Why reinvent the wheel?
Here’s how the SCOV frames it: “This case presents a simple set of facts
and a single question for review: whether a truck idling in the middle of the
night in the parking lot of an auto repair shop that had previously been
burglarized is sufficient to give police reasonable and articulable suspicion
of criminal activity.” The SCOV finds that it does not and reverses the
trial court.
(In other,
unrelated news, the SCOV does not
rule on whether a giant tractor in a police parking lot gives police a reasonable
and articulable suspicion of criminal activity.
(Apologies to Roger Pion and the Orleans County Sheriff’s Department.))
Defendant
stipulated to the facts as found by the trial court, arguing only that the
trial court erred in its application of the law when it denied her motion to
suppress.
The
Northeast Foreign Cars (NFC) lot had been burglarized seven times over the past
12 years at the time of Defendant’s arrest.
Accordingly, the lot was on a “directive patrol list”—meaning it was an
area that patrol officers should keep an eye on. Are you starting to get an idea of what
happened here?
That’s
right: a police officer was traveling by NFC and noticed a pickup truck idling
in the parking lot. The police officer thought this was suspicious, as
the shop was closed, and he knew about the previous break-ins (the officer had even
investigated thefts at the lot a year earlier). The officer pulled into a
nearby motel’s parking lot, started to turn around, and the truck pulled out of
the parking lot and headed toward the police officer. Whoops.
The
officer stopped the truck based solely on his suspicion that the driver was up
to no good at the NFC lot. Lo and
behold, the driver had been drinking.
She was charged with DUI, and moved to suppress all evidence obtained
through the traffic stop under the Fourth Amendment of the United States
Constitution and Article 11 of the Vermont Constitution.
The trial
court denied the motion, concluding that under the totality of the
circumstances, the police officer had a reasonable and articulable suspicion of
criminal activity when he stopped Defendant’s vehicle. The trial court
reasoned that the officer’s experience with and knowledge of the earlier
break-ins, the truck’s idling in the parking lot in the middle of the night,
and that the truck pulled out when the officer started turning around to
investigate, gave rise to a reasonable suspicion of wrongdoing. Sure, there might be a legitimate reason for
Defendant to be idling in the parking lot in the middle of the night, but it
was just as likely that she “was there for nefarious purposes.”
Accordingly,
the trial court distinguished several earlier SCOV “circumstances-failed-to-establish-a-reasonable-and-articulable-suspicion-of-criminal-activity”

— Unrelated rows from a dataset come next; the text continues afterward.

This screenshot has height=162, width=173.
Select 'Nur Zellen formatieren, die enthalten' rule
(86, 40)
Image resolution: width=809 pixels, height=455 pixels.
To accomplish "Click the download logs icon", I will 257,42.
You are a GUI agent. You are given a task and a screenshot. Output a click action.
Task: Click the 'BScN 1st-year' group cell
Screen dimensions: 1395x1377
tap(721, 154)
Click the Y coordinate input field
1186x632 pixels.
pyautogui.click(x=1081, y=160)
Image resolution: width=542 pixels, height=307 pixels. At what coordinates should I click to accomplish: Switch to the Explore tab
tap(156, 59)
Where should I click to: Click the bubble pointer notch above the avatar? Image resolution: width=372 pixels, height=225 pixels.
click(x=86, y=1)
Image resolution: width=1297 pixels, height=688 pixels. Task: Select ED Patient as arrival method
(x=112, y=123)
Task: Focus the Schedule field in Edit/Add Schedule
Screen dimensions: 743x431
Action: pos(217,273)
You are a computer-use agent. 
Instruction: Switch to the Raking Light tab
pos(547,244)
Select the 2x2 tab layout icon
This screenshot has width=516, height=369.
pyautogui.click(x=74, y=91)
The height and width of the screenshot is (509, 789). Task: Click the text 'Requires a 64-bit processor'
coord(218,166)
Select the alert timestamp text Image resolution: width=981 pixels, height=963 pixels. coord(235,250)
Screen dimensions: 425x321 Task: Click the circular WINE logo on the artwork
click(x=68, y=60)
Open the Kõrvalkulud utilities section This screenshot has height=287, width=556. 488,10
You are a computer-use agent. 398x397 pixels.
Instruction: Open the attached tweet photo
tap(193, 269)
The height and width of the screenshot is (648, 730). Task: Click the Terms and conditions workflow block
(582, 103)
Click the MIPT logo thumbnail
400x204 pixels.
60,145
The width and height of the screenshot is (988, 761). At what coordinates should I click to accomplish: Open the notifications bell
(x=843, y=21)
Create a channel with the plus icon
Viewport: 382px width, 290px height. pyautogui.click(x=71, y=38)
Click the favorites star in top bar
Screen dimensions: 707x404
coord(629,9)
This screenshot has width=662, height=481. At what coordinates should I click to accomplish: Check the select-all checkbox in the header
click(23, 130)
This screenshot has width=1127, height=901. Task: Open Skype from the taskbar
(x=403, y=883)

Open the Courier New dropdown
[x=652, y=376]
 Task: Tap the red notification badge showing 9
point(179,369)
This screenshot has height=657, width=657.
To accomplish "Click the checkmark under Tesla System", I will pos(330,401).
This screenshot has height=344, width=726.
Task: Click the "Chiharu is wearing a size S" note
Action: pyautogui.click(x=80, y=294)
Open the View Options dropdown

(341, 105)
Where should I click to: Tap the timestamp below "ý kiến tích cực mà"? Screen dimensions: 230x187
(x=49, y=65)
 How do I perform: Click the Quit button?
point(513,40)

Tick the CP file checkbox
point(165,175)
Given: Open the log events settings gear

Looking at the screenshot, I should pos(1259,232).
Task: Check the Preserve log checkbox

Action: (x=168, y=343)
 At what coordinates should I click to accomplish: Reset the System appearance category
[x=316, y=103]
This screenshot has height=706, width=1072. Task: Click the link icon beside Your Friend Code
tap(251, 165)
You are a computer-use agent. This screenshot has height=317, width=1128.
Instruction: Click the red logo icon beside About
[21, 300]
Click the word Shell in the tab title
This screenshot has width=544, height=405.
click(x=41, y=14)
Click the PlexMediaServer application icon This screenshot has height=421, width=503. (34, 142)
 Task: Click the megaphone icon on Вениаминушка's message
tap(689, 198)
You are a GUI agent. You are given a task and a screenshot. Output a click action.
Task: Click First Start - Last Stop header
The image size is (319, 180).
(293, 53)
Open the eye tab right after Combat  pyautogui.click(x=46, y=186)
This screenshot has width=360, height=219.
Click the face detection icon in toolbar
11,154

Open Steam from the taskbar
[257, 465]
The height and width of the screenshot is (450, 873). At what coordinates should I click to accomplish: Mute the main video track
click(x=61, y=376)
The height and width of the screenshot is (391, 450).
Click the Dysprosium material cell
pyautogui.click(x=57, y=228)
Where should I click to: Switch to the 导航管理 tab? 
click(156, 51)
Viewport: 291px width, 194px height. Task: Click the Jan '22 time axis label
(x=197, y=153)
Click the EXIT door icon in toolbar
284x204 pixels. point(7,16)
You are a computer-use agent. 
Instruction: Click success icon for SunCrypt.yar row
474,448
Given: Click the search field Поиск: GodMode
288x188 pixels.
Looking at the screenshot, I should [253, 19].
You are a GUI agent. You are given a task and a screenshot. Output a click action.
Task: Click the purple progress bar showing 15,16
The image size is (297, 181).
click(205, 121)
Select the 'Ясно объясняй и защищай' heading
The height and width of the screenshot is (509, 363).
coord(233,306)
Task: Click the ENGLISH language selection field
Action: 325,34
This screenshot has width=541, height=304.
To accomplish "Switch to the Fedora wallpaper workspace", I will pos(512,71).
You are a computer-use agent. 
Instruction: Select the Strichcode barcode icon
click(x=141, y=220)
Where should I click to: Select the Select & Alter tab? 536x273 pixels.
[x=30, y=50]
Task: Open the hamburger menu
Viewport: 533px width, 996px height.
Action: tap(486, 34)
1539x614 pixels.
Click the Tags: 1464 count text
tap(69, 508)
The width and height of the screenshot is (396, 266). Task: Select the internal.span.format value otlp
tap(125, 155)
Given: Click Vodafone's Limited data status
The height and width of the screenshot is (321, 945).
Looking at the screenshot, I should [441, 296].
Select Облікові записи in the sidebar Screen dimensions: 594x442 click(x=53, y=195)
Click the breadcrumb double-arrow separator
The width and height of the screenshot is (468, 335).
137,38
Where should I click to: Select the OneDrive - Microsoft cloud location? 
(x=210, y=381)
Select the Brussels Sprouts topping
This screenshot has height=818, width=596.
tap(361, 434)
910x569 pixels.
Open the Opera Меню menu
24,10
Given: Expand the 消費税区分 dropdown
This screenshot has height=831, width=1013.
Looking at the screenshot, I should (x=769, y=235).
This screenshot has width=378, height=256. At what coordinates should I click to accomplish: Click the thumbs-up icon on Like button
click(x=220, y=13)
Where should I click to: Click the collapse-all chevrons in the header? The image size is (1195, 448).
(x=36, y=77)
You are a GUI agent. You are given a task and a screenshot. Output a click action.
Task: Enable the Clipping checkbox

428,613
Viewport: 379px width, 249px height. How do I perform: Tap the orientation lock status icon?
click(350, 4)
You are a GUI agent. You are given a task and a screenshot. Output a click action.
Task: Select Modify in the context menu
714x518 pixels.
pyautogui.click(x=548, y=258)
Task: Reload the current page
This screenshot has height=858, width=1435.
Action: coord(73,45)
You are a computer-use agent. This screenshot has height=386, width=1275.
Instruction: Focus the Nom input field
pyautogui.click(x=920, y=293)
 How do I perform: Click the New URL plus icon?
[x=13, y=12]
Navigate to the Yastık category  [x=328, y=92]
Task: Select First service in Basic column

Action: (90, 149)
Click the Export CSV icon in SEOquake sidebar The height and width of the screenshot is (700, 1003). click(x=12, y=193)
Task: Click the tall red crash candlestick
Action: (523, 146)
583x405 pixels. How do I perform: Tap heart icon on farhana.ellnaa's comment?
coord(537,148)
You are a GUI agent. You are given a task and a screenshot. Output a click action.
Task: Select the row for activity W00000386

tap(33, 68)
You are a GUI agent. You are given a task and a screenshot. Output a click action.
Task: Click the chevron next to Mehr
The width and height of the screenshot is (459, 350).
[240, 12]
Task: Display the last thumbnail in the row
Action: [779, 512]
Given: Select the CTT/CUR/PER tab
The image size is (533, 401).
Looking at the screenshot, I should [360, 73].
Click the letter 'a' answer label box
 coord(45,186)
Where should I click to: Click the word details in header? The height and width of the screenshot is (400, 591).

decisions, concluding that the facts of this case gave “rise to a higher level
of particularity.”
Defendant
renews her arguments on appeal. The SCOV notes the standard for a
reasonable-and-articulable-suspicion stop, which may be loosely phrased as more
than a general suspicion or hunch. In
other words, there has to be reason more specific than “It just didn’t seem right.”
And
that’s where this case is going. The
SCOV finds the circumstances most-similar to a 1984 case in which an officer was
driving home and saw a car that, more or less, looked out of place. As in that case, because Defendant was not
doing anything illegal or inherently suspicious by idling in a parking lot, the
SCOV holds that the officer had no cause to stop her. The SCOV also finds two other earlier cases
similar, but if you want the full analysis, you can read the opinion. This we will say: if you’re a defense lawyer,
and you want to attack a stop, this is your new favorite case.
The SCOV
closes with a criminal-defense gem: “We recognize that police officers are
trained to be suspicious and it is their job to investigate suspicious
situations. But we must also be mindful of our right to wander where we
please, when we please, without fear of a police seizure.”
One
should note, however, that such wandering should not be with one’s vehicle
across the yellow dividing line of a highway.
That, as you may know, can provide the reasonable and articulable
suspicion of wrongdoing found lacking in this case.